IMCT-18PD-1 INHIBITORS FOR RECURENT HIGH GRADE GLIOMA (HGG).

Treatment options for recurrent high grade gliomas (HGG) are limited. Programmed cell death-1 (PD-1) and its ligand PD-L1 are expressed in tumor lymphocytes and glioma cells and negatively regulate T-cell responses. PD-1 and PD-L1 inhibitors are under investigation in the treatment of various malignancies, and pembrolizumab and nivolumab are available for off-label use. We retrospectively reviewed records of patients treated with PD-1 inhibitors off-label for recurrent HGG and explored safety and efficacy. There were 12 patients (7 men), median age 54 (range 18-69). Diagnoses included anaplastic astrocytoma (AA, 2) or glioblastoma (GBM, 10). All patients received prior radiotherapy (RT) and temozolomide (TMZ).
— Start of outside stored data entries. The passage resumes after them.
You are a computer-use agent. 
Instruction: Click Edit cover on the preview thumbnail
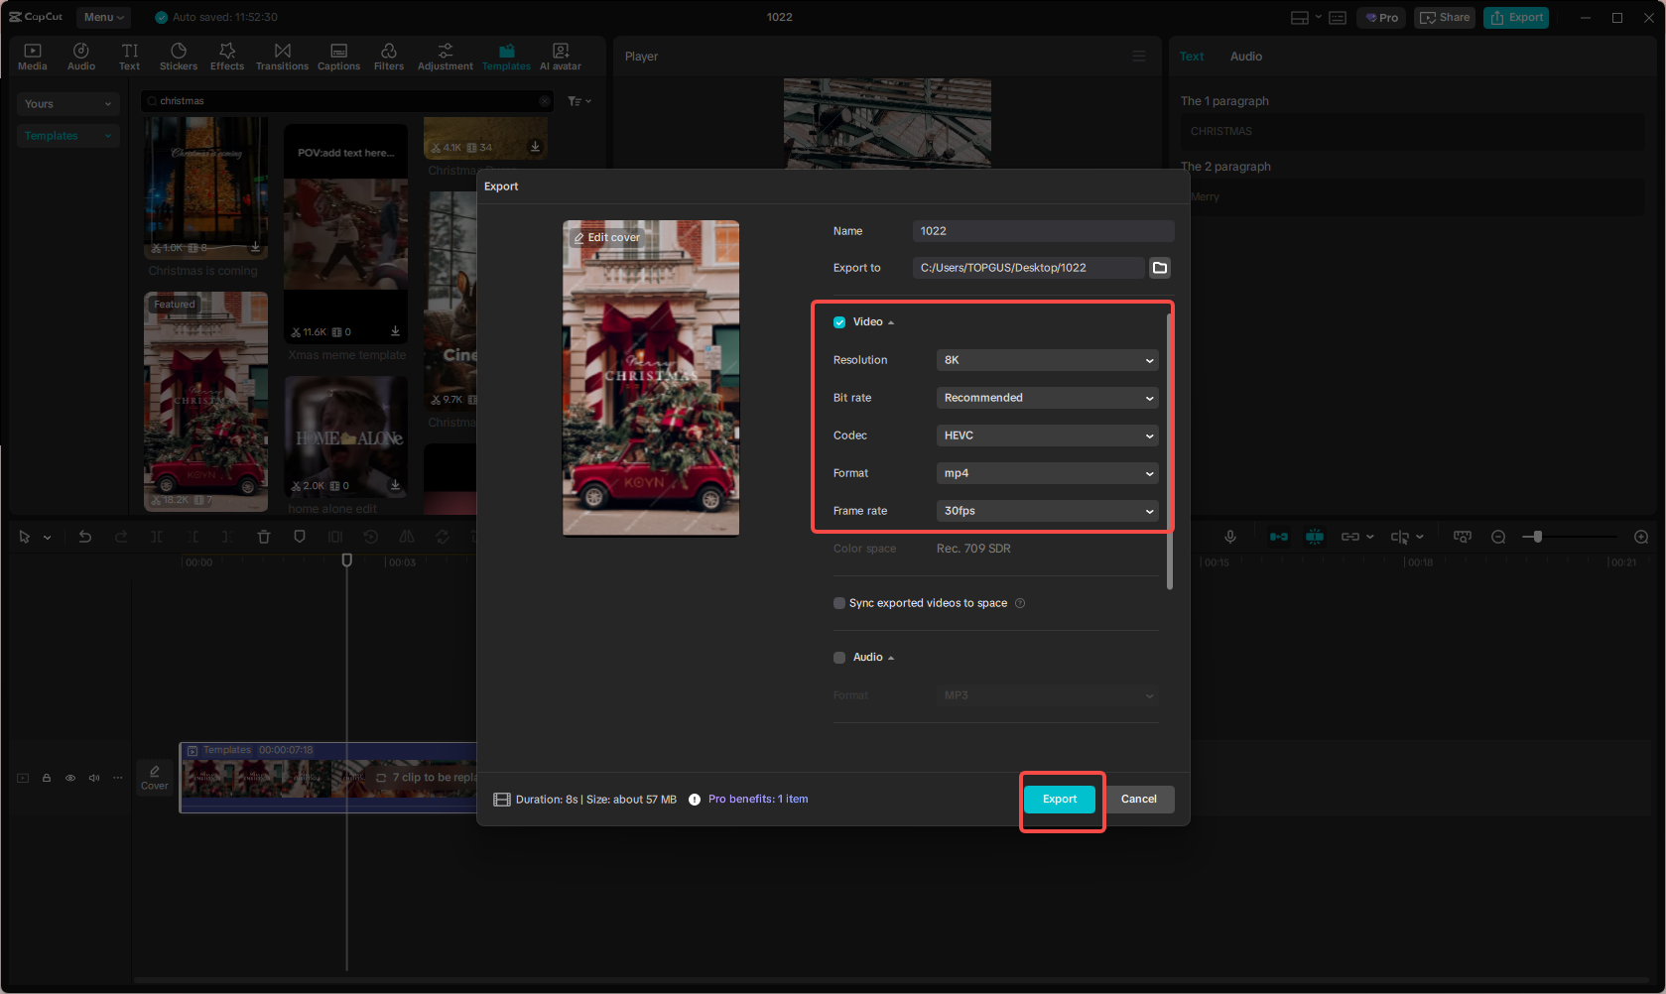606,237
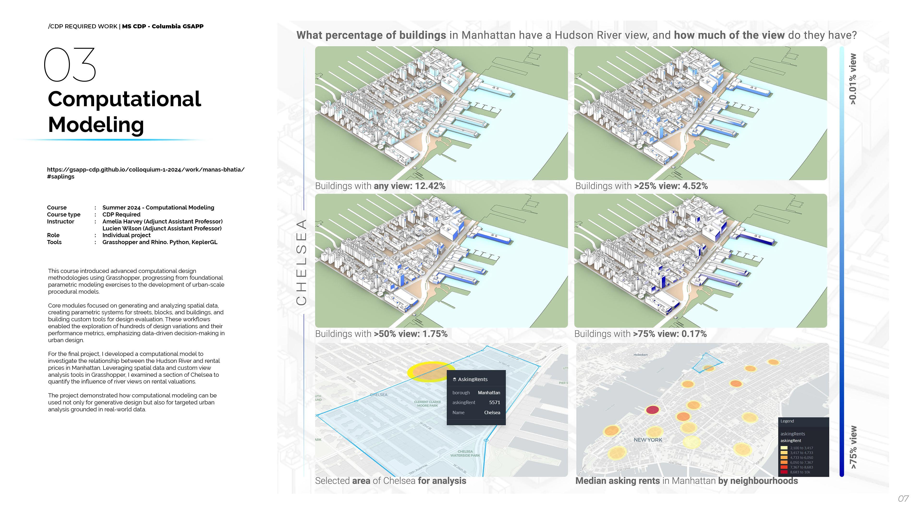Image resolution: width=922 pixels, height=519 pixels.
Task: Click the 'MS CDP - Columbia GSAPP' header text
Action: point(162,27)
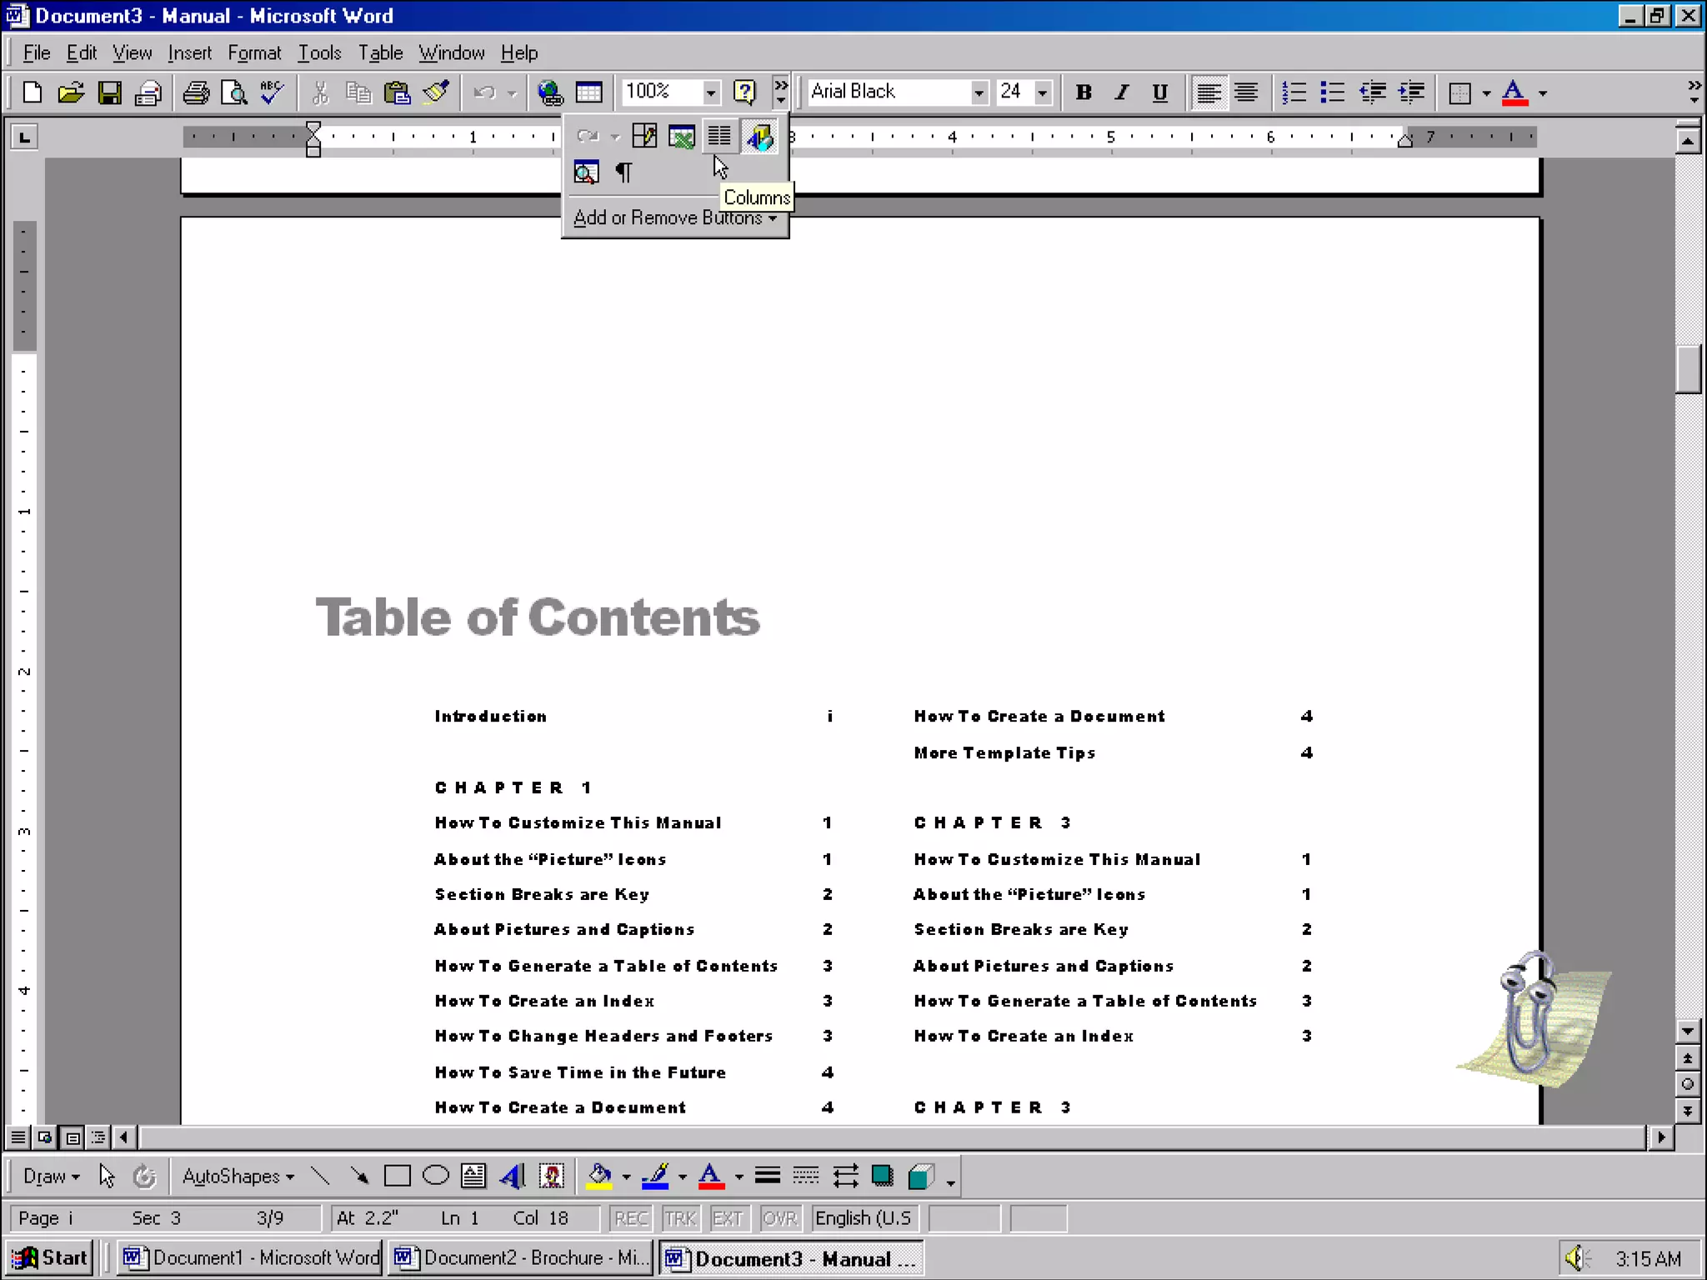Open the Table menu
The image size is (1707, 1280).
point(380,53)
PD-1 directed therapy with pembrolizumab 2mg/kg every 3 weeks (11) or nivolumab 3m/kg every 2 weeks (1) was administered for 2nd (3), 3rd (4), or 4th (5) recurrence. All patients received concurrent therapy with pembrolizumab or nivolumab. Combinations included bevacizumab (bev, 3), bev + nitrosoureas (2), and bev + RT, bev + TMZ + RT, bev + hydroxyurea + RT, bev + imatinib, bev + Novo-TTF, RT alone, and TMZ alone (1 each). Five patients were receiving corticosteroids (dexamethasone, 1.0-8.0mg/day) at the initiation of PD-1 directed therapy. Toxicities known to be associated with PD-1 inhibitors including transaminitis (3), hypothyroidism (2), hyperthyroidism (1) and hyponatremia (1) were observed. One patient discontinued therapy due to toxicity. No toxicities unique to patients with central nervous system malignancies were seen. Best observed responses by Response Assessment in Neuro-Oncology criteria include partial response (2), stable disease (4) and progressive disease (6). Three patients with initial progressive disease may have had pseudoprogression, as follow-up imaging revealed stabilization, response, or unknown (1 each). Responders remain controlled with follow-up from 1.9-7.1 months. Survival data is immature and will be presented. PD-1 inhibitors can be administered safely to patients with HGG concurrently with other therapies including re-irradiation.